Houston Methodist. Leading Medicine

Shoulder FAQ


Can you tell me how they do a shoulder manipulation? I know I'll be asleep for the operation but what happens exactly?


Surgical manipulation of a joint refers to a procedure whereby the surgeon moves the joint slowly and gently through its full range of motion. The patient is anesthetized to allow for full relaxation of the muscles, which would hold and contract otherwise to avoid the pain of movement. Once you are asleep, the surgeon moves your arm carefully through each motion: flexion, extension, and rotations (internal and external). The arm will also be moved across the body. This movement is called horizontal adduction. Adhesions and fibrous scar tissue will be torn in the process. The surgeon feels and hears the snapping, popping, grating sound called crepitus that signals release of the adhesions. Once the adhesions are released, the shoulder will move more smoothly and fully. The manipulation procedure is complete when the affected shoulder has the same range-of-motion as the uninvolved side. Nam Su Cho, MD, and Yong Girl Rhee, MD. Functional Outcome of Arthroscopic Repair with Concomitant Manipulation in Rotator Cuff Tears with Stiff Shoulder. In The American Journal of Sports Medicine. July 2008. Vol. 36. No. 7. Pp. 1323-1329.

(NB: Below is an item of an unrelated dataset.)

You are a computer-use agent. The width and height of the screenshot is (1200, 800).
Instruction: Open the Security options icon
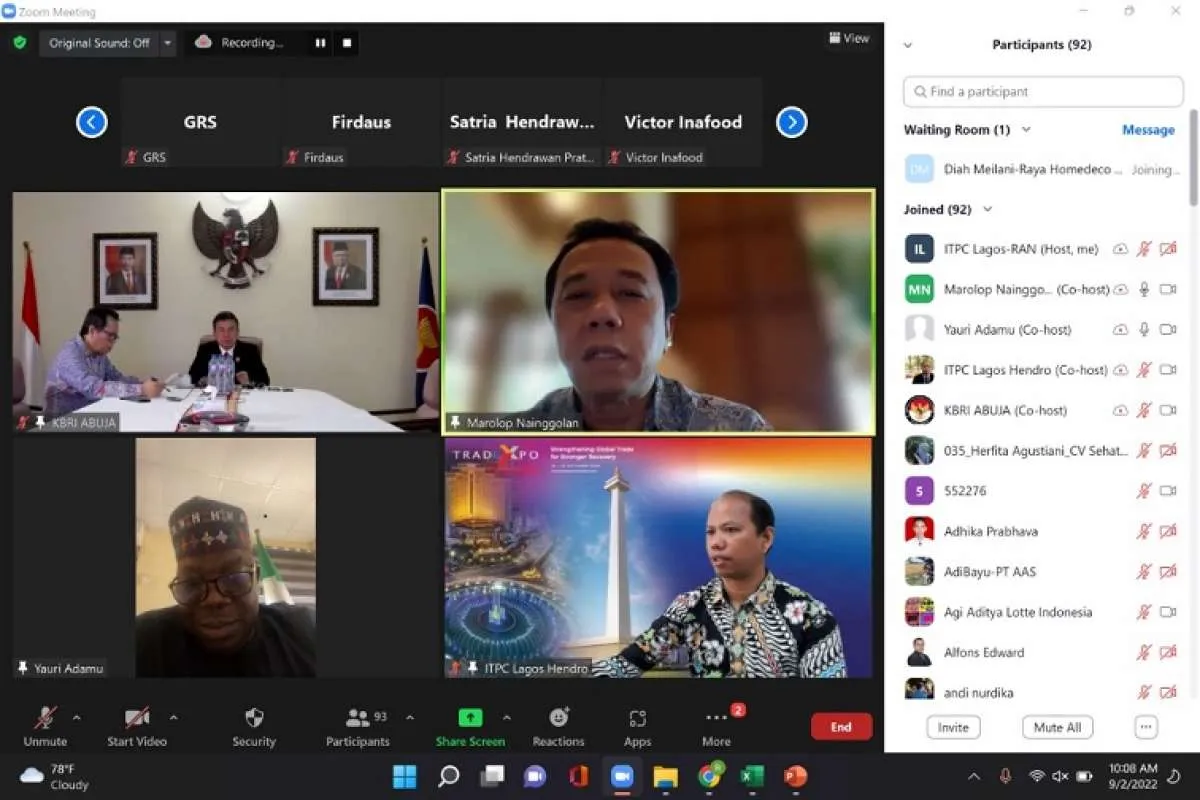(x=253, y=725)
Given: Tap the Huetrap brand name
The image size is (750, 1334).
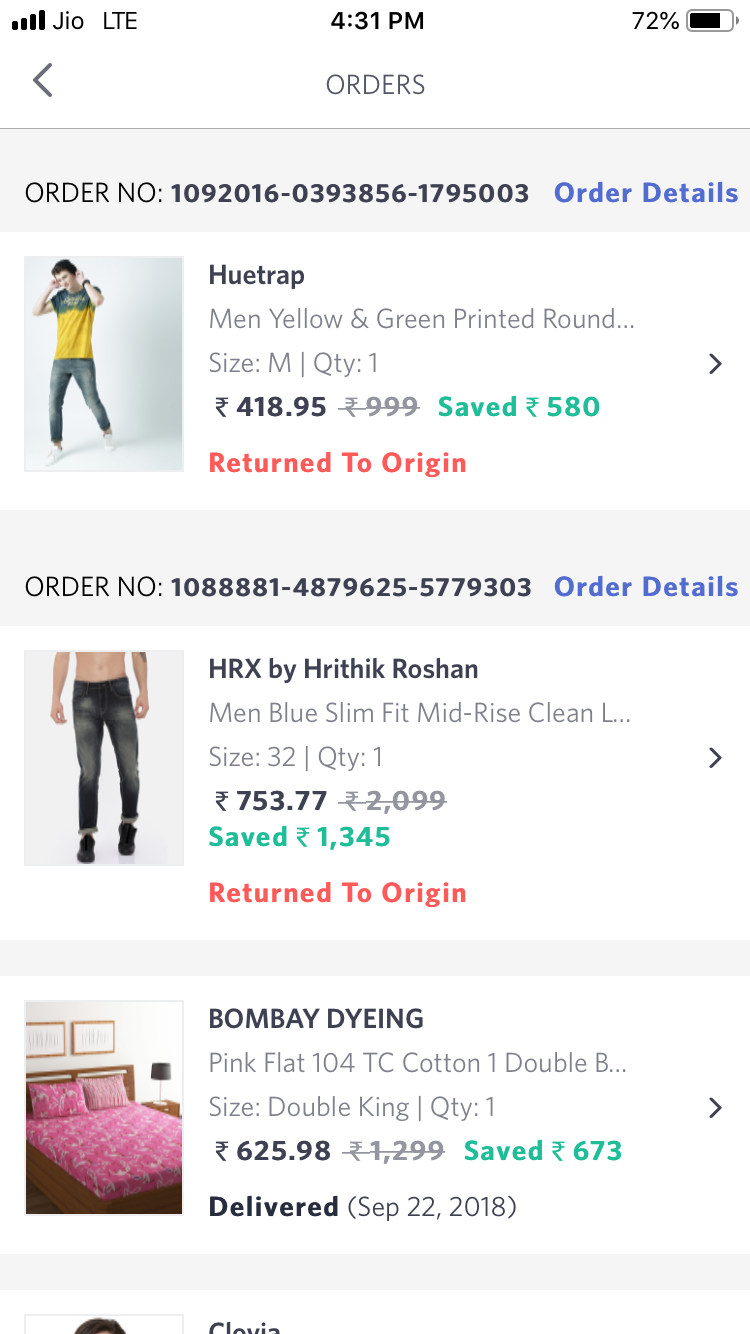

*Disclaimer:* The information contained herein is compiled from a variety of sources. It may not be complete or timely. It does not cover all diseases, physical conditions, ailments or treatments. The information should NOT be used in place of visit with your healthcare provider, nor should you disregard the advice of your health care provider because of any information you read in this topic.